Voices from the Neuroscience Community, Take 1
Voices from the Neuroscience Community, Take 1:
“So how can a brain perform difficult tasks in one hundred
steps that the largest parallel computer imaginable can't solve in a million or
a billion steps? The answer is the brain doesn't "compute" the
answers to problems; it retrieves the answers from memory. In essence, the
answers were stored in memory a long time ago. It only takes a few steps to
retrieve something from memory. Slow neurons are not only fast enough to do
this, but they constitute the memory themselves. The entire cortex is a memory
system. It isn't a computer at all… the cortex creates what are called invariant
representations, which handle variations in the world automatically…the problem
of understanding how your cortex forms invariant representations remains one of
the biggest mysteries in all of science.” –J.
Hawkins [6]
“…Learning and memory, as well as synaptic and neuronal
plasticity, represent a family of processes that share a common logic and some
key components but vary in the details of their molecular mechanisms…In the
study of memory storage, we are now at the foothills of a great mountain range.

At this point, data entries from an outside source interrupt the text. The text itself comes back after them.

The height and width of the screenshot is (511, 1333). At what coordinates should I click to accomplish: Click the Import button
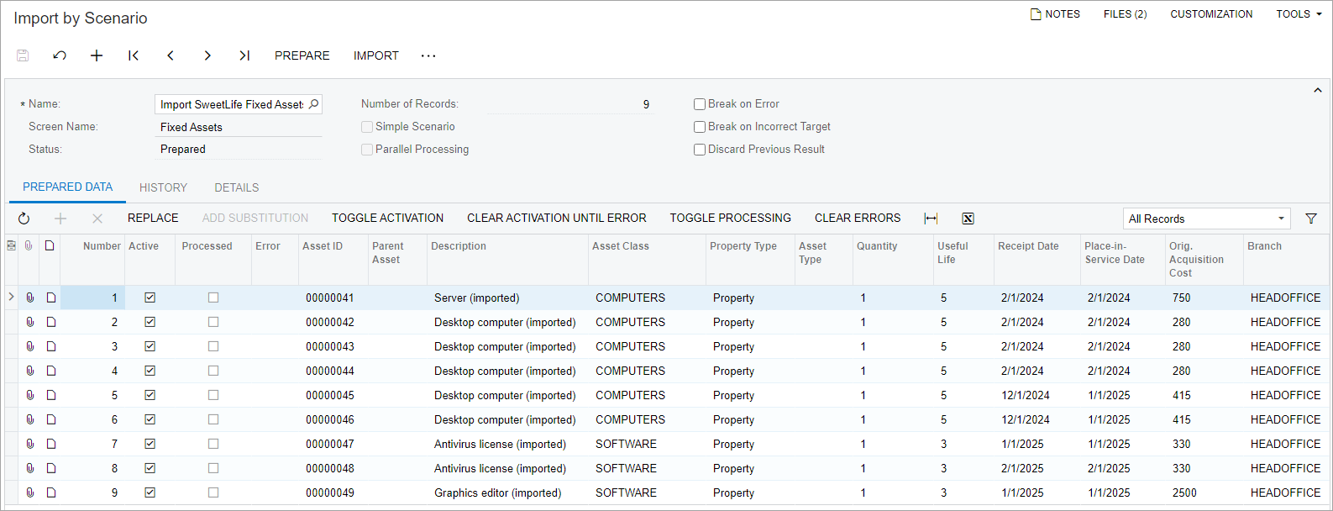[x=375, y=55]
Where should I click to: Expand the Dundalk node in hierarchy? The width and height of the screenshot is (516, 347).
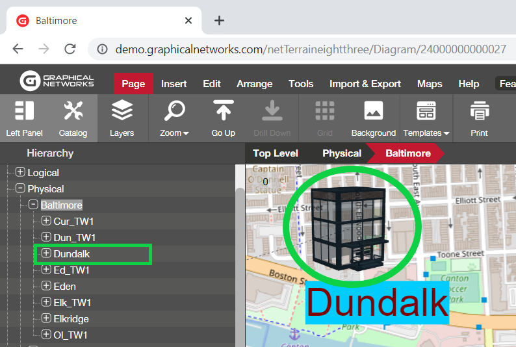[46, 253]
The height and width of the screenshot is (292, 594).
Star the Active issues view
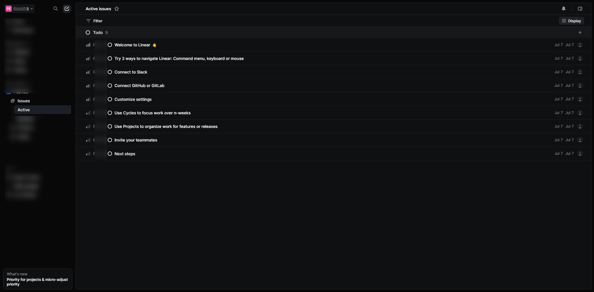[117, 9]

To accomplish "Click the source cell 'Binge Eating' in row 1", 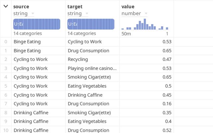I will coord(27,51).
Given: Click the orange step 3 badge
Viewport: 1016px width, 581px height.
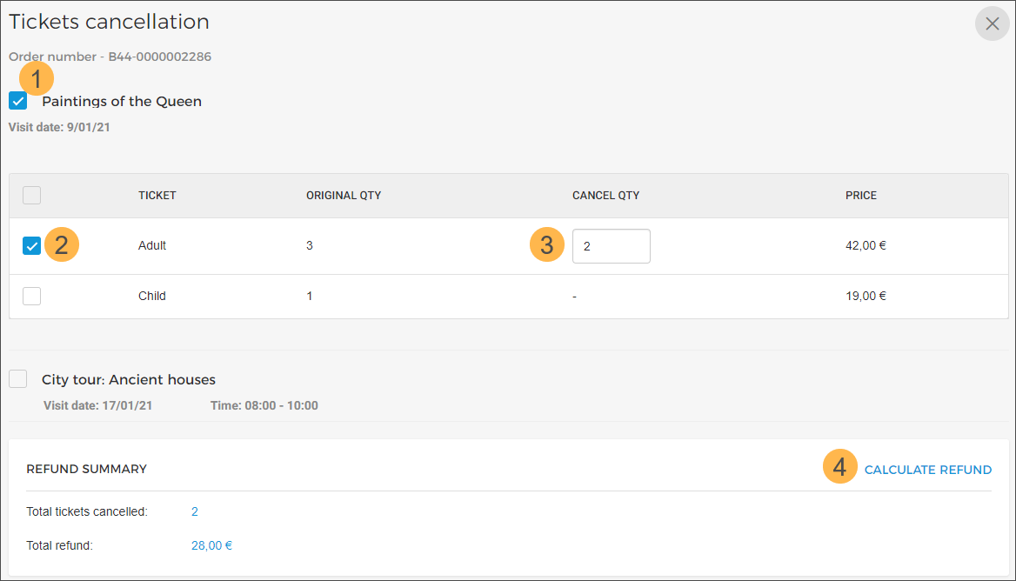Looking at the screenshot, I should point(546,245).
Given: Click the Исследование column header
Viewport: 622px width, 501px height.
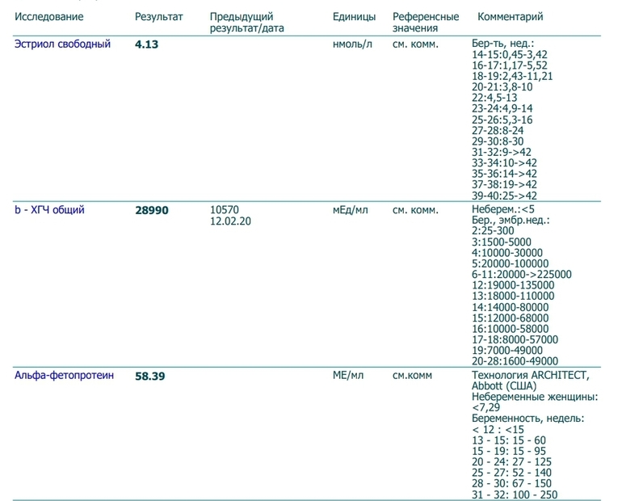Looking at the screenshot, I should tap(48, 16).
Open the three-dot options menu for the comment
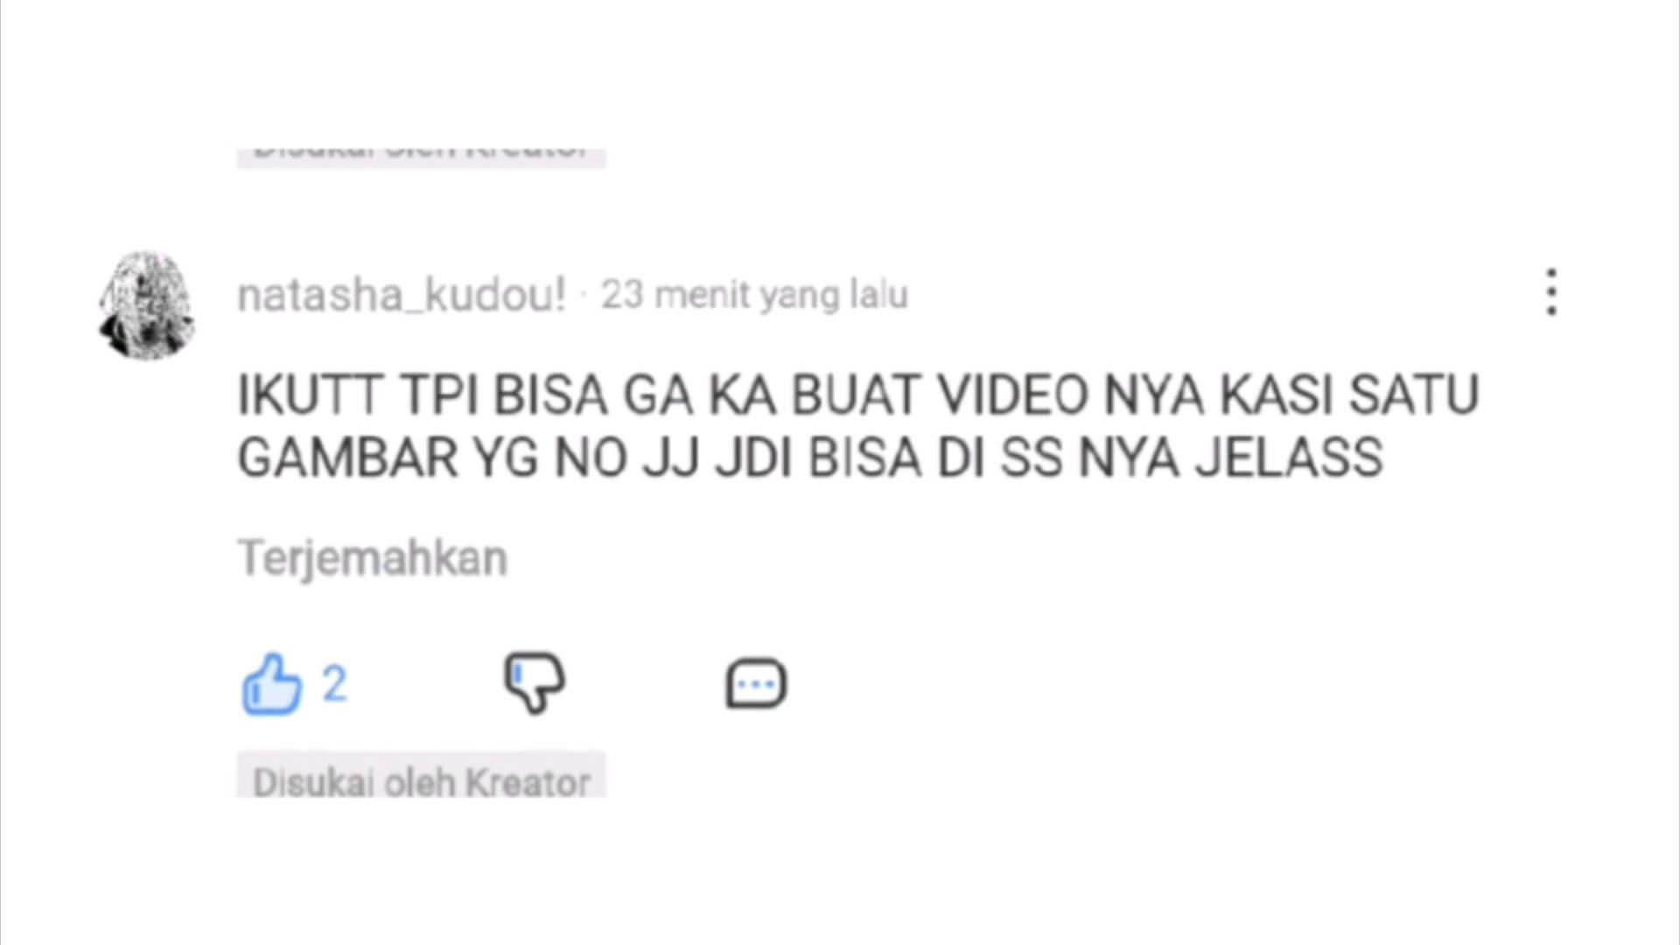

We have some understanding of the cellular and molecular mechanisms of memory
storage, but we need to move from these mechanisms to the systems properties of
memory: What neural circuits are important for various types of memory? How are
internal representations of a face, a scene, a melody, or an experience encoded
in the brain?…I would like to understand how the
unconscious processing of sensory information occurs and how conscious
attention guides the mechanisms in the brain that stabilize memory.” –E. Kandel
[5]
“The ability to use special brain circuits to create
metarepresentations of sensory and motor representations – partly to
facilitate language and partly facilitated by language – might have been
critical for the evolution of both full-fledged qualia and a sense of self…it
is impossible to have free-floating qualia without a self experiencing it, nor
a self existing in isolation, devoid of all feelings and sensations.” –V. Ramachandran [5]
References
and Endnotes:
[5] “A Brief Tour of Human Consciousness,”
V.S. Ramachandran, Pi Press, 2004.
“In Search of Memory, The Emergence of a New Science of Mind, E.R. Kandel, W.W. Norton & Co., 2007.
[6] “On Intelligence,” Jeff Hawkins, Owl Books, 2004.